I'm probably searching incorrectly. I can't find the answers to the below. I apologize if my answers are right in my face and I missed it.

I have a small netbook that I use as my test bed. Mint has a debian edition with this patch. When I installed this distro to my little netbook, it really, really perked it up.

Arch is my distro. I use the mainstream kernels. I do exclude new kernels in pacman.conf until they've been through a few patches....typicalically an ending number > .4.

I do occasionally put a tremendous I/O load on my Arch desktop in my backup process.....and in so doing my desktop is very slow to respond.
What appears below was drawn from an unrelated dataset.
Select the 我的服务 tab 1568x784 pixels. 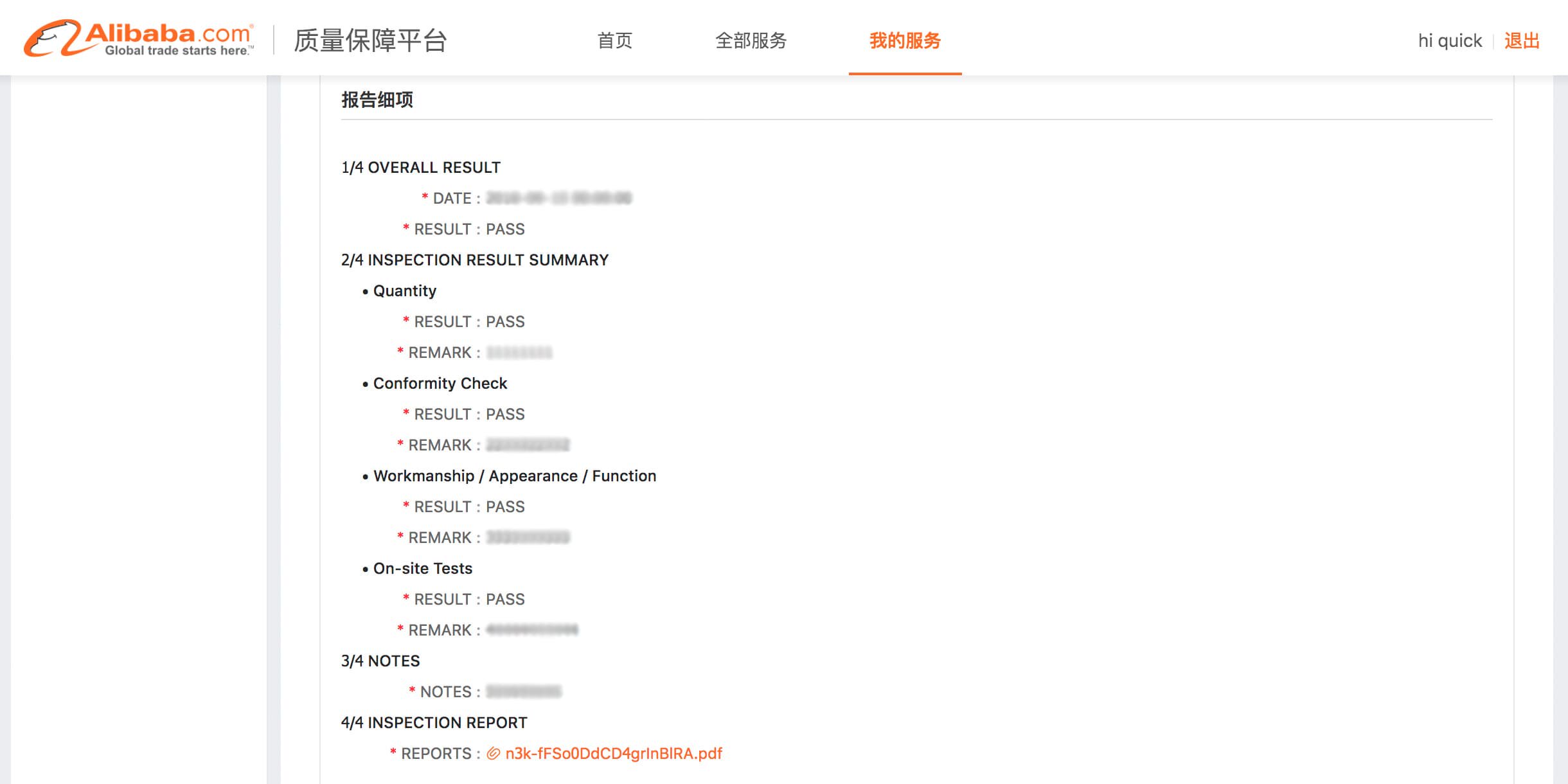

Same thing when I allow VMWare to do a "Defrag" or "Compact" on my VM's. These processes put a heavy load on disk I/O.

I've looked at the AUR, and other than some references to "BF" type schedulers and the like....I don't see anything in the forums or in the AUR that jumps out at me.


So may I ask please:

a)    Does Arch use this infamous patch in their mainstream kernels?

b)    I've heard and read in various forums about different ways to accomplish the same desktop perkiness without actually doing a kernel changeout. Can someone please point me to this post/wiki/other info if it's really worthwhile (or the posts I read were legit)?

c)    Does this infamously patched kernel exist in the AUR? If so, can someone please tell me the name?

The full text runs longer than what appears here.